### Exercise:
Each line of the listing where "block" appears should be reported.
"""
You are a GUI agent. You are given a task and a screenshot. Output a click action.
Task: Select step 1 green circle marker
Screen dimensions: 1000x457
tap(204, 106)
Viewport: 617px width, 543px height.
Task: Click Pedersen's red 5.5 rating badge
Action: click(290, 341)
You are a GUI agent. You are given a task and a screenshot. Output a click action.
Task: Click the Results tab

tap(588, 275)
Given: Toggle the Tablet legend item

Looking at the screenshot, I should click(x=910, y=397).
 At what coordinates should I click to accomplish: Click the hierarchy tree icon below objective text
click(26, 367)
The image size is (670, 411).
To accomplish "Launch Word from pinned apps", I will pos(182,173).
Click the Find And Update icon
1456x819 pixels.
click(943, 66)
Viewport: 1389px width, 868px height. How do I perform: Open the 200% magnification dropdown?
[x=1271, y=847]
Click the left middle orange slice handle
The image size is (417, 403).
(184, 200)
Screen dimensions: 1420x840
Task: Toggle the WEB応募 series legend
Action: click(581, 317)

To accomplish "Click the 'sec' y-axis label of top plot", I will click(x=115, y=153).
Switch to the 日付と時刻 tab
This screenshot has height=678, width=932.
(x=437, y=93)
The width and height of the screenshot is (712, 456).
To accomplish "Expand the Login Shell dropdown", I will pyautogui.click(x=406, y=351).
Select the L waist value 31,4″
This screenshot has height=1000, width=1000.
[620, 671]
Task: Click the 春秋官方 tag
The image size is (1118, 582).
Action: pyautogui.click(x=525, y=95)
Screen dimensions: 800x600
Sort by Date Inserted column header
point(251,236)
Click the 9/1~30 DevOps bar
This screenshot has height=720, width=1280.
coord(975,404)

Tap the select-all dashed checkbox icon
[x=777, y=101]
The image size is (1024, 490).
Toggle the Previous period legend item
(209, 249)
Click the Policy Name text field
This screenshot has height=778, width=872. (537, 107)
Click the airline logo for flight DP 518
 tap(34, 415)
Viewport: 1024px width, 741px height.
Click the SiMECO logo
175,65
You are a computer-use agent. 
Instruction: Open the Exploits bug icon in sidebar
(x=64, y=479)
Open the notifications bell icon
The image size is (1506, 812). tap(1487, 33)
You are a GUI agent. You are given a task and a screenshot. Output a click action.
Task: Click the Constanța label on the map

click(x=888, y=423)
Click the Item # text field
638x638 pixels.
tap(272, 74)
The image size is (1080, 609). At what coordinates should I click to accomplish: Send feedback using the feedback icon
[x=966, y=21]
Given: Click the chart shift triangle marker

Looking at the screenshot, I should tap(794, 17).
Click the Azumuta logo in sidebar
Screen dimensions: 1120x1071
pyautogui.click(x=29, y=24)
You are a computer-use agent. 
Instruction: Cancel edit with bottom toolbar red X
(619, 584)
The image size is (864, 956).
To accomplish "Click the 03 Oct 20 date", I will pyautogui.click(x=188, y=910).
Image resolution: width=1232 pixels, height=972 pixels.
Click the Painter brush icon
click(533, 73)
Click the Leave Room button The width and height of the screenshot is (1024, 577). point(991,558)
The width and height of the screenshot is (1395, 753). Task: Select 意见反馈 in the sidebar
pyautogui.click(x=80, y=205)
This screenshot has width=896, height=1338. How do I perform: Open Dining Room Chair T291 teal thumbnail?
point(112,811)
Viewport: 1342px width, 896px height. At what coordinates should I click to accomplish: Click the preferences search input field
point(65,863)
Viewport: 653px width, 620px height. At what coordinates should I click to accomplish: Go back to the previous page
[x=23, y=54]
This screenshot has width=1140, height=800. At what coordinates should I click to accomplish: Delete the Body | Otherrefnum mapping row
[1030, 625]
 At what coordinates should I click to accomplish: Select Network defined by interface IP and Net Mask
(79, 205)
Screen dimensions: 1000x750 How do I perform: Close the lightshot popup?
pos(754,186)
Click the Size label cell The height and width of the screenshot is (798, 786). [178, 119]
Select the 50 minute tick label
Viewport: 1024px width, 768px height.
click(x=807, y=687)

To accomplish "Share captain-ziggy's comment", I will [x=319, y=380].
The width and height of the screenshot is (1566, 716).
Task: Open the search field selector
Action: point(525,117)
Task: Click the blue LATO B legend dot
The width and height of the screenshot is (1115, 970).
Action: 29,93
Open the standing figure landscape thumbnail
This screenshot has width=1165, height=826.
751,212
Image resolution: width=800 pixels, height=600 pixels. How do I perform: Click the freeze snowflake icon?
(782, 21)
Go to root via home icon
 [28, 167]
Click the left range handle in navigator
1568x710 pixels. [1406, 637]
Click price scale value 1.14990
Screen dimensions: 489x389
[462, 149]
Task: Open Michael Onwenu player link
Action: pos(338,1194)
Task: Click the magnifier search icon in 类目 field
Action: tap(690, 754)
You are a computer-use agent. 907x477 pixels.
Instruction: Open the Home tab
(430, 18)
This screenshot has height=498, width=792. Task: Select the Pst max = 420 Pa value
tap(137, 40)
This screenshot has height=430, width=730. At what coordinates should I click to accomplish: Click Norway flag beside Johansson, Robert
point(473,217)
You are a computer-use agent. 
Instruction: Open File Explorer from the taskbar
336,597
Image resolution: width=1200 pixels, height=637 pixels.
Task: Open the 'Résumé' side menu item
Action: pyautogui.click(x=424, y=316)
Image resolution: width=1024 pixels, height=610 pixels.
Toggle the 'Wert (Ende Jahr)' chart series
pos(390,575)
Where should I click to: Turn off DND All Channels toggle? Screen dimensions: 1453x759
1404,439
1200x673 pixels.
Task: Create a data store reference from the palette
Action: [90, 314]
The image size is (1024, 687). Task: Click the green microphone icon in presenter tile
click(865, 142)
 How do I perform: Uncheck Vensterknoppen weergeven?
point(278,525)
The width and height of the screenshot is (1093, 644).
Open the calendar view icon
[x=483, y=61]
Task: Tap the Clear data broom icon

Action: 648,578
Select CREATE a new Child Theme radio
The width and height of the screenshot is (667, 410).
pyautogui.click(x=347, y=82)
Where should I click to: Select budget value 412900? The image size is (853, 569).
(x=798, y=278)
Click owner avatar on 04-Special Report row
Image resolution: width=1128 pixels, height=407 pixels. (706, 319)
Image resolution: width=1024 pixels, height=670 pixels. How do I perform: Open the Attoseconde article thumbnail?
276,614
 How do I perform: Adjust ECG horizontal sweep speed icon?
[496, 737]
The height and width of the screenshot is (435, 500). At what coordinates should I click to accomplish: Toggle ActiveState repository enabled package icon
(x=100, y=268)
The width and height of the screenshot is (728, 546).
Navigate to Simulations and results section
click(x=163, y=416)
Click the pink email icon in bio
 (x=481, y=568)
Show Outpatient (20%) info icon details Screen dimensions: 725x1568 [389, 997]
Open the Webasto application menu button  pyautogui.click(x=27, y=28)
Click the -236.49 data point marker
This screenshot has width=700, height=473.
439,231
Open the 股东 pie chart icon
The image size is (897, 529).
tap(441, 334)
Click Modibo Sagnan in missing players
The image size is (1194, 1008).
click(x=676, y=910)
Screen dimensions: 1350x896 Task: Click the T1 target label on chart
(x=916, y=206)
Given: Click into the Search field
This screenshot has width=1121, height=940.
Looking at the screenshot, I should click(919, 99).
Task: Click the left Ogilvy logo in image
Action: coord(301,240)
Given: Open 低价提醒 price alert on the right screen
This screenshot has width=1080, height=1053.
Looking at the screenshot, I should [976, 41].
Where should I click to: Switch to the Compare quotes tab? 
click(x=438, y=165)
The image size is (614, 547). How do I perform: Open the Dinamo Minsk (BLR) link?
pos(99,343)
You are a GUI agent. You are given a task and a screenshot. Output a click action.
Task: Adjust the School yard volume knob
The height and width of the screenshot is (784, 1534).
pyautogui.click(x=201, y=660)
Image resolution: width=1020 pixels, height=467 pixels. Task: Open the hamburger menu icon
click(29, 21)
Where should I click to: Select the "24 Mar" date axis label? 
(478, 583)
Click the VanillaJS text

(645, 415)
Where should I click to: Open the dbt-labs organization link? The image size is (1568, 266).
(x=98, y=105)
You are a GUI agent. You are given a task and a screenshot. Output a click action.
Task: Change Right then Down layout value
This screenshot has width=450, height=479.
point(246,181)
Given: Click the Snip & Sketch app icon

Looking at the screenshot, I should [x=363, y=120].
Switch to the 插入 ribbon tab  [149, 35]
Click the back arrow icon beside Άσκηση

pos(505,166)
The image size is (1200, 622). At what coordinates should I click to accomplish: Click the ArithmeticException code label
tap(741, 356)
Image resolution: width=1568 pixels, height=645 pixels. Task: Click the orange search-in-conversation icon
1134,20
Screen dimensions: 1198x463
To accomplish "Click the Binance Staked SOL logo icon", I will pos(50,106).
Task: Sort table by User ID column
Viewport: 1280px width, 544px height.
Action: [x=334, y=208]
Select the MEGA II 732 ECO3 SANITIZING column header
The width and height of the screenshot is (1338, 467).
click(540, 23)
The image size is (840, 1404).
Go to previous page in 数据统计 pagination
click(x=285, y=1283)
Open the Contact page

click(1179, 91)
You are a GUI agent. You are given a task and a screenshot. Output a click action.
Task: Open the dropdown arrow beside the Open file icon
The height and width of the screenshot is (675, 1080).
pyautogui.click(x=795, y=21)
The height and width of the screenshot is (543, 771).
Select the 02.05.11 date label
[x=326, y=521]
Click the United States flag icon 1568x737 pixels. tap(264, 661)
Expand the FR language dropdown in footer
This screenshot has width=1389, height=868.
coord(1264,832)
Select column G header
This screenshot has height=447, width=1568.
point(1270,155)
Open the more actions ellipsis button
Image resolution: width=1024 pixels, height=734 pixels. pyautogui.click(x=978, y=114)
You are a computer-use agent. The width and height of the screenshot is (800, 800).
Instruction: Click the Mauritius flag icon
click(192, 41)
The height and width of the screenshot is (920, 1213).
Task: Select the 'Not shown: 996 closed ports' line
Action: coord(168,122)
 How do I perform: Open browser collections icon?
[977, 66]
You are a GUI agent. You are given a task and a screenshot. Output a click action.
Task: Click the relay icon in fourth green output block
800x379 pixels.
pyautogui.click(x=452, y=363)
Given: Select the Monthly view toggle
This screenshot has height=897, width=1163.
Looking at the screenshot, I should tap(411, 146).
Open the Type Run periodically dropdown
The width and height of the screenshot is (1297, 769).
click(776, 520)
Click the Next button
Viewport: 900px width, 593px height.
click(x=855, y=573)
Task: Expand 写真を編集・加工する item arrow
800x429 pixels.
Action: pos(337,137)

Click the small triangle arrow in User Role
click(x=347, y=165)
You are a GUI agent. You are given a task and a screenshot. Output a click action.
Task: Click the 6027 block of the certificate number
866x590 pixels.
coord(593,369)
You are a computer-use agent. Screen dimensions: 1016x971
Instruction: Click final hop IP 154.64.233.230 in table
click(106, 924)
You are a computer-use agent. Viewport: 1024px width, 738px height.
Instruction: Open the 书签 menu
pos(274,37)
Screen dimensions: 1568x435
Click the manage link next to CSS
"""
### Output below:
Task: Click the relay icon in fourth green output block
Task: Click the 6027 block of the certificate number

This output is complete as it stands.